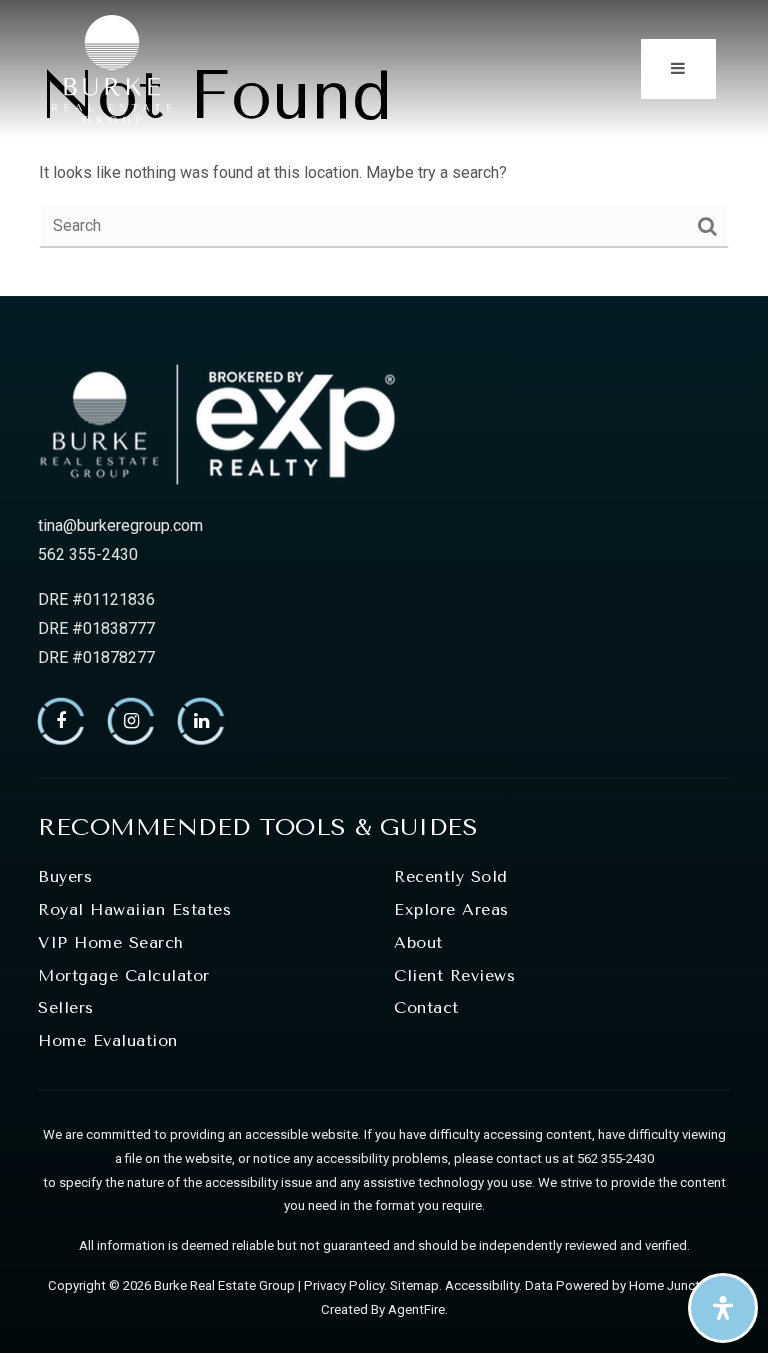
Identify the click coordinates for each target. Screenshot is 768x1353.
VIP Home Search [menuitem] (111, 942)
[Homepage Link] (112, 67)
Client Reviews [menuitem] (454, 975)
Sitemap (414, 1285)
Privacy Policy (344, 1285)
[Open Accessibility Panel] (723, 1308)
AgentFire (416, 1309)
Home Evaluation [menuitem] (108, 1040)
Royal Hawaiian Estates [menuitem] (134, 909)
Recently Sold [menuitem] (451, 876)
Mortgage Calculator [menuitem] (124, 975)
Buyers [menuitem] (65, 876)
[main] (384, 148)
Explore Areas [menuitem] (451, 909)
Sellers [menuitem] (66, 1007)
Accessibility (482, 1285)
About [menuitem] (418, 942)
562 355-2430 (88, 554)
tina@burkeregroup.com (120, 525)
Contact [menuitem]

▸ **Instructions to follow**
All of the data above is to be repeated exactly, with the pictures left out.

▸ **Answer to this exercise**
Identify the click coordinates for each target. Screenshot is 768x1353.
VIP Home Search [menuitem] (111, 942)
[Homepage Link] (112, 67)
Client Reviews [menuitem] (454, 975)
Sitemap (414, 1285)
Privacy Policy (344, 1285)
[Open Accessibility Panel] (723, 1308)
AgentFire (416, 1309)
Home Evaluation [menuitem] (108, 1040)
Royal Hawaiian Estates [menuitem] (134, 909)
Recently Sold [menuitem] (451, 876)
Mortgage Calculator [menuitem] (124, 975)
Buyers [menuitem] (65, 876)
[main] (384, 148)
Explore Areas [menuitem] (451, 909)
Sellers [menuitem] (66, 1007)
Accessibility (482, 1285)
About [menuitem] (418, 942)
562 355-2430 (88, 554)
tina@burkeregroup.com (120, 525)
Contact [menuitem]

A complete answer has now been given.